Born in Israel in 1977, Gideon is an active founder-member of the ‘Alfred Gallery’ , both as artist and curator. He studied visual art and film studies at the Beit-Berl College School of Arts (Hamidrasha) between 1999-2005 achieving merit award & scholarships in both departments. Since then, he has been exhibiting in art galleries and museums in Israel and works as an experimental filmmaking lecturer at Beit-Berl School of Arts alongside teaching art & film studies at Tel Aviv’s museum workshops, working with underprivileged youth. He is currently concentrating his efforts on his studio work as a painter.
For his portrait and nude paintings, Gidi invites people to his studio and draws from observation. Interaction with the subject in front of him creates a dialogue of expressions, enhancing the ‘here and now’ of the moment of creation. He often multiplies one figure in a second and third figure in order to trace their minimal common denominator, which is not their specific appearance or another feature they share but rather the sense of intimacy that permeated the session of the painting which he attempts to capture and formulate in his work.
His work embodies an imagery poised on the verge of explicitness, and yet, like the contours of an unreachable horizon, avoids becoming set and stable. The figures are pensive, unraveling slowly and invite the viewers to enter a space which enables them to stop and become engrossed. The paintings are the product of familiarity and intimacy. They encompass the mutual emotional and personal component between him and his subject.
These works stem from classical sketching, draftsmanship and painting techniques, subverted by a series of thematic and physical diversions to arrive at the finished paintings. He often assumes rhetoric that he previously applied in his cinematic practice and which informs the way he constructs the arrangement of the picture in two-dimension and the medium of painting: thus, foci of light and darkness, a range of warm and cold or dark and bright colors, the movement of the lines that determine the structures, the use of transparent and opaque layers of paint.
In an additional series, he uses oils, charcoal and lacquers applied to industrial blank newspaper sheets to create lyrical visual expanses. In the history of each painting there is an abstraction of a landscape or the presence of implicit nude.

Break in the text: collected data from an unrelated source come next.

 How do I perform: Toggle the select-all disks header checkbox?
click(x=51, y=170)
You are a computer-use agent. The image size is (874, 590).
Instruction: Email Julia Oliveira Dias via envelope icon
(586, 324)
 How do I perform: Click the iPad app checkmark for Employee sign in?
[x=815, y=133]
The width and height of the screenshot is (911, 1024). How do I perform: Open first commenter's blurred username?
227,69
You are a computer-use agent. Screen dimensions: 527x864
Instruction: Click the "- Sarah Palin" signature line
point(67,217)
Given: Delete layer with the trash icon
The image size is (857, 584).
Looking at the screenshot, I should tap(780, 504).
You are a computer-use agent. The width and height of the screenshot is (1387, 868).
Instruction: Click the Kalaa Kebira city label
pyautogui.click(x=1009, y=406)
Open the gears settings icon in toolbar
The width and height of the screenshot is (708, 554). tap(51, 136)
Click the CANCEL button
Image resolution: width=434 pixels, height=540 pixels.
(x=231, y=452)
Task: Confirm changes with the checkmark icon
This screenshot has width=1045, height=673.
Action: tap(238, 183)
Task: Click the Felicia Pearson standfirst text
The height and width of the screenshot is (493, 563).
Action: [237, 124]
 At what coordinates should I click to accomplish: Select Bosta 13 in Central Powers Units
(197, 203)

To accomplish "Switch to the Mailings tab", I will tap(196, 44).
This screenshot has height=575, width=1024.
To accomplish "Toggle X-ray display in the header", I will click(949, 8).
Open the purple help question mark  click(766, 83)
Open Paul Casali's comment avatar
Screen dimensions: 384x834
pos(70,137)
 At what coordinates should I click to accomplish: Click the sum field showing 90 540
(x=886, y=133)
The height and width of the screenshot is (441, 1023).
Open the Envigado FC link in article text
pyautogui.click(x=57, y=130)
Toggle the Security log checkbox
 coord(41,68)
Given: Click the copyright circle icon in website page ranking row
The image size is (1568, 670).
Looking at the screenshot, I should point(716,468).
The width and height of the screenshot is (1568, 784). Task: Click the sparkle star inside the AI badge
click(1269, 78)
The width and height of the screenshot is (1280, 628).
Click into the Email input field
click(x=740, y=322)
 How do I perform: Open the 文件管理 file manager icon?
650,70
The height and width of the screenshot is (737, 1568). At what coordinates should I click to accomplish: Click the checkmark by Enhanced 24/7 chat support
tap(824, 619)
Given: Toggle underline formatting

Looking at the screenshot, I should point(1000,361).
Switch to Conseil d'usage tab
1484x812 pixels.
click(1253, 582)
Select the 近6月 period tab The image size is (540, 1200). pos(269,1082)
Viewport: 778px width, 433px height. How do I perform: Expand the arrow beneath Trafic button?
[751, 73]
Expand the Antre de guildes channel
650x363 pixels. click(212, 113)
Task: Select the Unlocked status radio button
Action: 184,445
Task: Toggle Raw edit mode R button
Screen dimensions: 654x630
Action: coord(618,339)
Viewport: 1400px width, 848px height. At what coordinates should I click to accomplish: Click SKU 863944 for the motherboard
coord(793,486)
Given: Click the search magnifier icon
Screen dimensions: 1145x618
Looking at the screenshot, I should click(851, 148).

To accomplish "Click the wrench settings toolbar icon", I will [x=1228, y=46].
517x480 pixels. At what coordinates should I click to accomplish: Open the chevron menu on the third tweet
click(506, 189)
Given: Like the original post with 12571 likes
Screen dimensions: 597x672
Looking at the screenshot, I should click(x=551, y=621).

Internal tension is created between the use of harsh expressive industrial materials and the soft brittleness the thin paper and image content.
His paintings aim to establish an intersection, where on the one hand his observation, dismantling, hesitation and inspiration is deposited to the canvas, while on the other side there is the viewer’s perspective, who is invited to take part in the process of weaving the experience of reality, putting it back together.